Page excerpt =>
* * *

The unreasoning hostility to religion...

Discuss life, the universe, and everything with other members of this site. Get to know your fellow polywell enthusiasts.

Moderators: tonybarry, MSimon

GIThruster
Posts: 4686
Joined: Tue May 25, 2010 8:17 pm

Post by GIThruster »

Skipjack wrote:Sorry, but for me the whole "truth"- thing is bullcrap.
Well Skip, I suggest you pick up a class in philosophy 101. I'm not creating a distinction here and you'll find it all over. "Truth" and "fact" are not the same things and you'll even see it in the words of Indiana Jones, when he tells his class that they are there to study "fact" and if they'd rather study "truth" they should go down the hall and study philosophy.

All fictional literature caries truth (if it's interpretive rather than mere escapist fiction) and there is no requirement that the story be factual, in order to carry truth.
"Courage is not just a virtue, but the form of every virtue at the testing point." C. S. Lewis

Skipjack
Posts: 6898
Joined: Sun Sep 28, 2008 2:29 pm

Post by Skipjack »

Well, I dont do philosophy. I do science and facts. I think it is wrong to base decisions on philosophy instead of science and fact.
You can do philosophy is OK for those things that science does not have an answer to at all. E.g. the question whether the star trek teleporter would actually kill you (I say yes) and just put a clone of yourself in your place (which is why I would never use such a thing).
But these are philosophical questions as they (currently!) have no connection to reality.
Oh and in case you did not get it, Indy was making a derogatory remark, when he said that. He is a man of facts and archeology is a science.

Oh btw, I did have a humanistic education with a couple of years of philosophy and unfortunately also psychology...

One more thing in this context. Like a lot of physicists, I put string theory in the realm of philosophy, not science, because it can not be subjected to testing in experiment.

GIThruster
Posts: 4686
Joined: Tue May 25, 2010 8:17 pm

Post by GIThruster »

Skipjack wrote:Oh and in case you did not get it, Indy was making a derogatory remark, when he said that. He is a man of facts and archeology is a science.
No, you're the one who didn't get it. In each of the IJ movies, IJ makes a statement like this and later finds out he was wrong. Both Spielberg and Lucas use this technique of showing their central protagonist to have clay feet, and later in the story they are corrected. In the case I mentioned below, Indy follows with telling the class they cannot afford to take myth at face value, and he goes on in private to tell his friend he's no believer, but of course what he finds in the Arc is indeed a thing of legend and he is a believer in its power. This is how he save's Marion's life, by convincing her to close her eyes.

Happens in all the Indy movies. Seem's you missed it.

Second movie he says the stones are just stones and ends the movie returning them and declaring he understands their power.

Third movie starts with him telling the class "X NEVER marks the spot. . .", but of course. . .sometimes it does. :-)
"Courage is not just a virtue, but the form of every virtue at the testing point." C. S. Lewis

Skipjack
Posts: 6898
Joined: Sun Sep 28, 2008 2:29 pm

Post by Skipjack »

* * *

Data segment =>

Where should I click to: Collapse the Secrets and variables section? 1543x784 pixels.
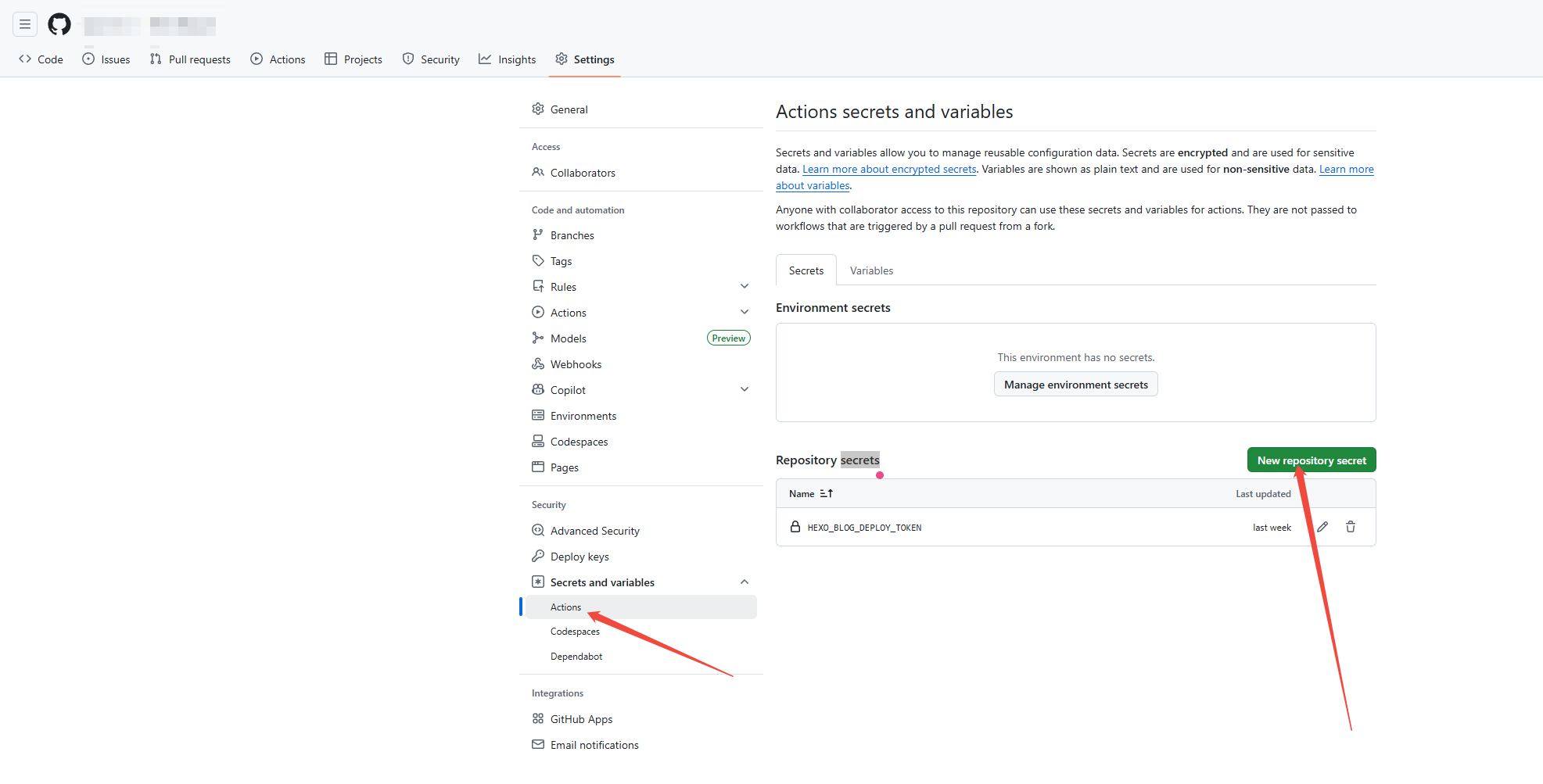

* * *

Given task => Rewrite the forum thread passage that begins with "Discuss life, the" and ends after "and study philosophy.", changing "philosophy" to "ethics" everywhere it occurs.

Expected answer =>
Discuss life, the universe, and everything with other members of this site. Get to know your fellow polywell enthusiasts.

Moderators: tonybarry, MSimon

GIThruster
Posts: 4686
Joined: Tue May 25, 2010 8:17 pm

Post by GIThruster »

Skipjack wrote:Sorry, but for me the whole "truth"- thing is bullcrap.
Well Skip, I suggest you pick up a class in ethics 101. I'm not creating a distinction here and you'll find it all over. "Truth" and "fact" are not the same things and you'll even see it in the words of Indiana Jones, when he tells his class that they are there to study "fact" and if they'd rather study "truth" they should go down the hall and study ethics.